• [ACTIVITY]
Please copy out the entries below exactly, beginning with the line that contains "You are a computer-use agent. The image" and ending with the line that contains "Click the small", and include nothing outside that span.

(Records from a dataset)

============

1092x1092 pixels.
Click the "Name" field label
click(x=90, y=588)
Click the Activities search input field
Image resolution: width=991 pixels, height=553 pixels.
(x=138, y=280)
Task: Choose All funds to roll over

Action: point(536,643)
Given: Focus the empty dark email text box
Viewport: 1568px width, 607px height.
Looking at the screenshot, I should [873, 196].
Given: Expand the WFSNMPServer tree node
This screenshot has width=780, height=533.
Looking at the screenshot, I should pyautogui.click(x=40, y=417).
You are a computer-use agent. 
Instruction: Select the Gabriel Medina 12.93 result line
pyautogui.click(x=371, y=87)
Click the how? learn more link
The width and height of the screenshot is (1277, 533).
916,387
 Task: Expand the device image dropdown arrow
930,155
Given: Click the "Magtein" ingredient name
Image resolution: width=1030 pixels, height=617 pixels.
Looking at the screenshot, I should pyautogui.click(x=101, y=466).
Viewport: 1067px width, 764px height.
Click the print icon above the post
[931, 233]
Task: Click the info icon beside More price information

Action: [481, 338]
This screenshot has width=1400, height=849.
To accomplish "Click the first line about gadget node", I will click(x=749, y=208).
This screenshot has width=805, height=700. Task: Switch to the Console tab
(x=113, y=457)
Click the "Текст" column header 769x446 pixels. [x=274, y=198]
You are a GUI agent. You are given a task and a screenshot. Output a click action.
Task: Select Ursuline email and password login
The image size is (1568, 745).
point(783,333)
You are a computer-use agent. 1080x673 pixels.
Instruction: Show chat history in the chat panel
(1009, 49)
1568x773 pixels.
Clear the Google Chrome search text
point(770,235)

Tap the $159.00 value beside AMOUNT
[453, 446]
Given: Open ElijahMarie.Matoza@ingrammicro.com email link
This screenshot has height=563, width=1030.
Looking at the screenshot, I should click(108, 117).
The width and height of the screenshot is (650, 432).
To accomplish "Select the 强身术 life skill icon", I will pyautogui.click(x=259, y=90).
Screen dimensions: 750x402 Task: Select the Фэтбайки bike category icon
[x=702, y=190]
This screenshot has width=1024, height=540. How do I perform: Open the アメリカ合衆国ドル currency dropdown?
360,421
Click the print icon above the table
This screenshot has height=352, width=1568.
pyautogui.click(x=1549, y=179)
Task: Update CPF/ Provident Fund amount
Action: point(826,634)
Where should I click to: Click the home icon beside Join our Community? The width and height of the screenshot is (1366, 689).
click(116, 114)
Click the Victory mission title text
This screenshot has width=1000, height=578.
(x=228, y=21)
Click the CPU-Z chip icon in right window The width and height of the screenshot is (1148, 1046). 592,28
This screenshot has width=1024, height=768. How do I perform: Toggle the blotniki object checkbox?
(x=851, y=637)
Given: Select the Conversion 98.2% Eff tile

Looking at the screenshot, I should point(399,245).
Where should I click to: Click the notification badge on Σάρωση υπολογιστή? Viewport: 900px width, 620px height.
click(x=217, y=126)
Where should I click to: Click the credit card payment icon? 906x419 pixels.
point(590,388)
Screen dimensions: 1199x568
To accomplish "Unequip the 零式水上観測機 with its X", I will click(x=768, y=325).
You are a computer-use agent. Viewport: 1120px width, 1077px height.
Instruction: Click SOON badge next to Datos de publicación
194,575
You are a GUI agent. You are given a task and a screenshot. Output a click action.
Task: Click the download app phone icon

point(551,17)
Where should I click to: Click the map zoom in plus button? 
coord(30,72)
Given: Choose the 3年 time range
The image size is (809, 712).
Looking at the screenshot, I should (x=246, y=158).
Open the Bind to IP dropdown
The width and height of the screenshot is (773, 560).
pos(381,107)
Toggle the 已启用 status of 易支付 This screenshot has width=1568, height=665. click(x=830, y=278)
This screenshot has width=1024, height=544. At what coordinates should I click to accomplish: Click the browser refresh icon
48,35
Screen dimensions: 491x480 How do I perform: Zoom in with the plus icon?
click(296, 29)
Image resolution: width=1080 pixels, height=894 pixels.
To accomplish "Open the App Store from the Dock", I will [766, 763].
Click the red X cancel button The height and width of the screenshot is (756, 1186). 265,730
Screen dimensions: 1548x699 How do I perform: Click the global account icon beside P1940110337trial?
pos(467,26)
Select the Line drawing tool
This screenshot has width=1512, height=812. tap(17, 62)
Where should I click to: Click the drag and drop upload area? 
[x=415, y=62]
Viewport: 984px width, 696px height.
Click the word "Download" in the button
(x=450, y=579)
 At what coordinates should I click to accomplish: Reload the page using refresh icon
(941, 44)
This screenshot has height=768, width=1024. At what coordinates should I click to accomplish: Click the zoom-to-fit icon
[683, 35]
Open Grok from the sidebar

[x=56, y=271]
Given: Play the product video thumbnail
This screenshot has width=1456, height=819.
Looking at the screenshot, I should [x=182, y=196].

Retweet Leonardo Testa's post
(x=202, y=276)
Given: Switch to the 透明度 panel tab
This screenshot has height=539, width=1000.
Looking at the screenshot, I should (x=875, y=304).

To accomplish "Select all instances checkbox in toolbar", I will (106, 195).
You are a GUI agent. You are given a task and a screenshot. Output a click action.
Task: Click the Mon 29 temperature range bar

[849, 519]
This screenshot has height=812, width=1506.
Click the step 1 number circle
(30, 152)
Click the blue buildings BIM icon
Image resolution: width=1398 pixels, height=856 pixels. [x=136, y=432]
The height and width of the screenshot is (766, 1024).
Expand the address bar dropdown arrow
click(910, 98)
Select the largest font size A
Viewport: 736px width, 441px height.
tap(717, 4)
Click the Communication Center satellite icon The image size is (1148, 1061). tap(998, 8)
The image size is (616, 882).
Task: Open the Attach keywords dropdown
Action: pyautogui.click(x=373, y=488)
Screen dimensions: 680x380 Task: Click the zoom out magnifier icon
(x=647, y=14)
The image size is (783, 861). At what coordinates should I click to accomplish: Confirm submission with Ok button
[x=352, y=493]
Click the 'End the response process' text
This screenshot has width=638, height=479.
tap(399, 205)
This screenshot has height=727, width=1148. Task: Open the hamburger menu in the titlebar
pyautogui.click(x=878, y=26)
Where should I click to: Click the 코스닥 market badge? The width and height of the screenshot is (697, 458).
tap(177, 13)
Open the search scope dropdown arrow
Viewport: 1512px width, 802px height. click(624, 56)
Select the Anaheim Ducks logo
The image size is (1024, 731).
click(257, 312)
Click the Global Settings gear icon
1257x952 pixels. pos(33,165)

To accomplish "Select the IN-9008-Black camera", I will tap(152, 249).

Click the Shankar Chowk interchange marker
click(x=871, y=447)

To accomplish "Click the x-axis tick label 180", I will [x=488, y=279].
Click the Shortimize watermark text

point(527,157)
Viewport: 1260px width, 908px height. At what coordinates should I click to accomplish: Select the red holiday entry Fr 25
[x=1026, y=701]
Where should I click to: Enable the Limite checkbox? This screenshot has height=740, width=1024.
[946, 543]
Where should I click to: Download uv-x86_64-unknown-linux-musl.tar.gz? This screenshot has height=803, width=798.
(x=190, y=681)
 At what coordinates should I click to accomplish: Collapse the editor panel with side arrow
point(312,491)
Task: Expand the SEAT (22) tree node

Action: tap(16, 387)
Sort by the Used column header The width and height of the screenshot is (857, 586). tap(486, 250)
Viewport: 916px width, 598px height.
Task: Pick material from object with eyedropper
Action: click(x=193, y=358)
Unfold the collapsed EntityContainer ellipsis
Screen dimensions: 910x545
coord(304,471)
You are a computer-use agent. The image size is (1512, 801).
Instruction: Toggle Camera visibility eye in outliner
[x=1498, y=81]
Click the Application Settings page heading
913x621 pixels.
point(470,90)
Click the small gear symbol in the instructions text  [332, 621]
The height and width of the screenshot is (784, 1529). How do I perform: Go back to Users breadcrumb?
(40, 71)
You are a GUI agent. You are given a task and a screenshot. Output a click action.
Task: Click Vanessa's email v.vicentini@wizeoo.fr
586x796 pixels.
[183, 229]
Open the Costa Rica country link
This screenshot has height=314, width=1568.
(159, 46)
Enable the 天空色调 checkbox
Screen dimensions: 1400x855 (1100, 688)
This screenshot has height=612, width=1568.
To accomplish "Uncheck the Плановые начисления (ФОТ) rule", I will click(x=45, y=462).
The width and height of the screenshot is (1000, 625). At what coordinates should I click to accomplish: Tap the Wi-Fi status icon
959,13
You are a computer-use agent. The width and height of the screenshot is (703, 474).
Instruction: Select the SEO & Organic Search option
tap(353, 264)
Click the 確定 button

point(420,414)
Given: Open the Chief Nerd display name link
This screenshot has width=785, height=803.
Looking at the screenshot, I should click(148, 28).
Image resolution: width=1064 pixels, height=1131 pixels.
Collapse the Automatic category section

============

• [TASK ANSWER]
You are a computer-use agent. The image size is (1512, 801).
Instruction: Toggle Camera visibility eye in outliner
[x=1498, y=81]
Click the Application Settings page heading
913x621 pixels.
point(470,90)
Click the small gear symbol in the instructions text  [332, 621]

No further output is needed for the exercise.